For patients with renal insufficiency, dosage adjustments are required for both sitagliptin and saxagliptin to minimize the risk of hypoglycemia. It is important to monitor renal function, in addition to glycemic control, after initiating therapy.
Diabetes represents a leading cause of death in the U.S.25 This chronic disease is associated with more than $174 billion in costs to the health care system in the U.S. Average medical expenses for treating diabetic patients are about 2.3 times higher than expenses for patients without diabetes.1 Given these findings, the continued development of cost-effective agents and treatment options is critical in order to curb health care costs associated with this disease.
DPP-4 inhibitors have been studied in combination with other agents, and they have had a favorable effect on glucose control. These agents are associated with a modest effect on HbA1c values, but their utility may be limited because of their cost (approximately $200 for a 30-day supply of either agent) when compared with older, generic medications. Long-term safety and efficacy data are needed before these agents can be considered a preferred treatment in diabetes.

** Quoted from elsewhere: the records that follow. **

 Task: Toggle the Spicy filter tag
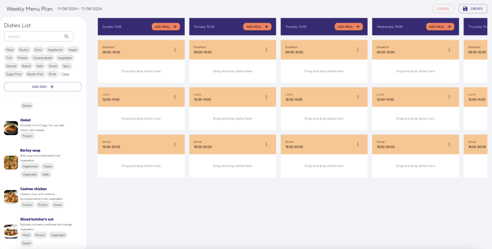(67, 66)
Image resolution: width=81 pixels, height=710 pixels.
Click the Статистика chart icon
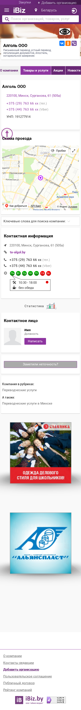[x=51, y=306]
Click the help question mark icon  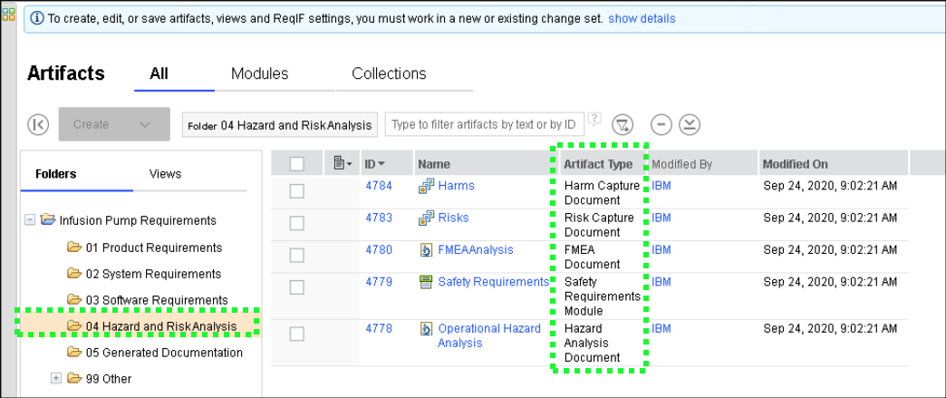tap(594, 118)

Although sitagliptin and saxagliptin are both approved as adjunctive therapies to diet and exercise in type-2 diabetes, current data suggest that metformin or a sulfonylurea is generally necessary as a first-line treatment for significantly lowering blood glucose levels.23 The potential benefits of DPP-4 inhibitors include their complementary mechanism of action with other antidiabetic medications, a favorable adverse-effect profile, and a neutral effect on weight. With a low risk of hypoglycemia, sitagliptin and saxagliptin are advantageous for patients who are close to their target HbA1c but who continually experience elevated glucose levels after meals. As to the advantages of selecting one DPP-4 inhibitor over another, comparative clinical data are unavailable. Specific characteristics of these agents (i.e., dose adjustments for renal impairment, drug interactions), as well as future clinical experience and trial data, will serve as a guide for selection.24
Identifying appropriate patients for DPP-4 therapy should include an evaluation of the cost, the risk of hypoglycemia, and the modest treatment effect associated with this drug class. Other DDP-4 inhibitors, including vildagliptin (Galvus, Novartis) and alogliptin (Takeda), are currently in development.